• **What you should do**:
In the data that follows, find the line with "Given: Click the"; transcribe it, every later line up to the one with "The width and", and that line as well, exactly and with no others.

--- Records shown ---

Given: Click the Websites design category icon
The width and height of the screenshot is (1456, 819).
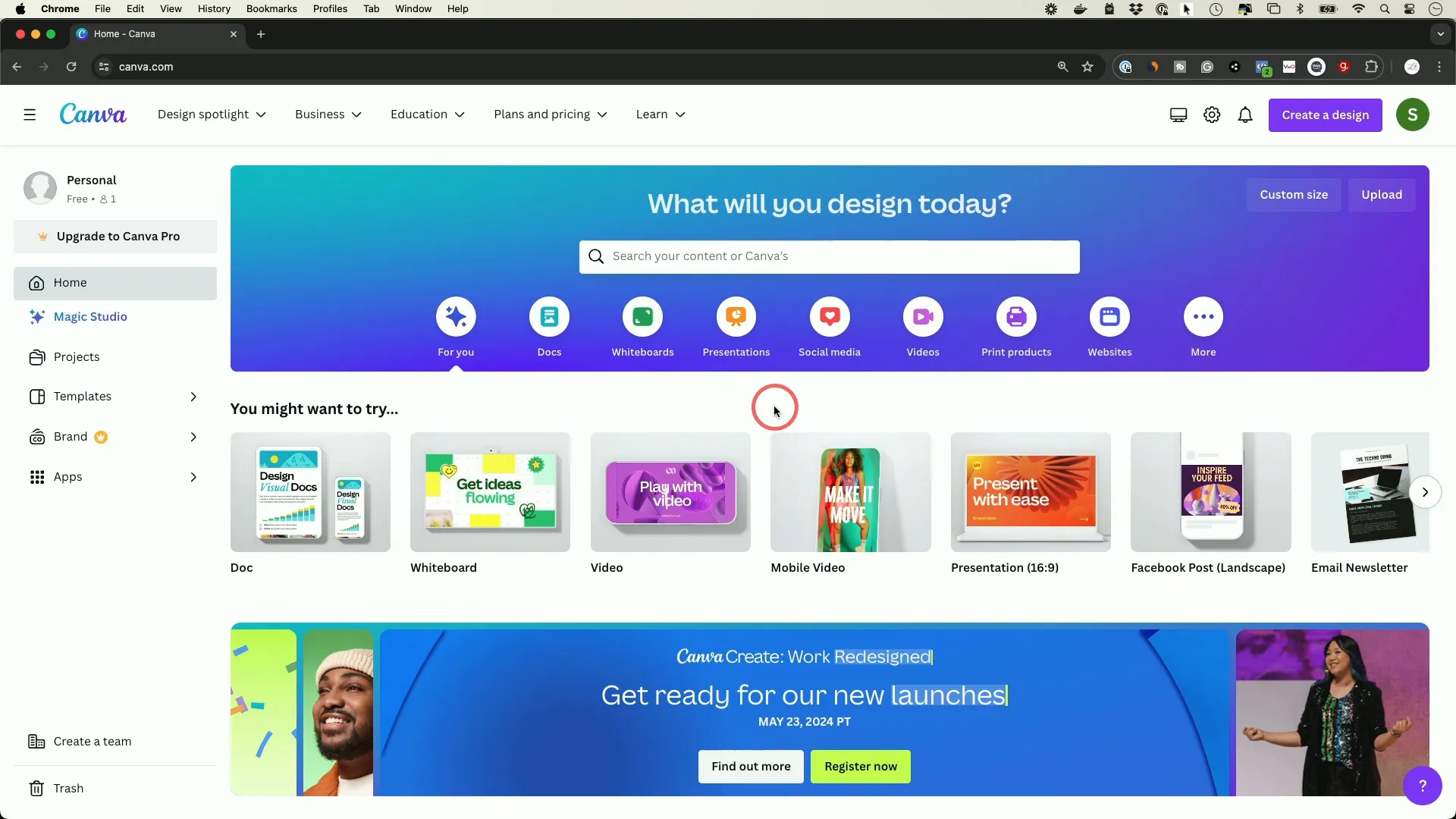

---
--- Records shown ---

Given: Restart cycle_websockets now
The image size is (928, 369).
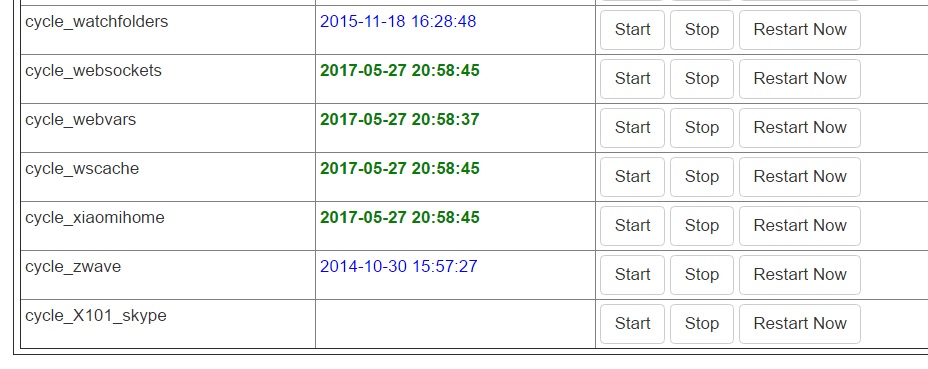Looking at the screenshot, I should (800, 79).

---

• **Answer below**:
Given: Click the Websites design category icon
The width and height of the screenshot is (1456, 819).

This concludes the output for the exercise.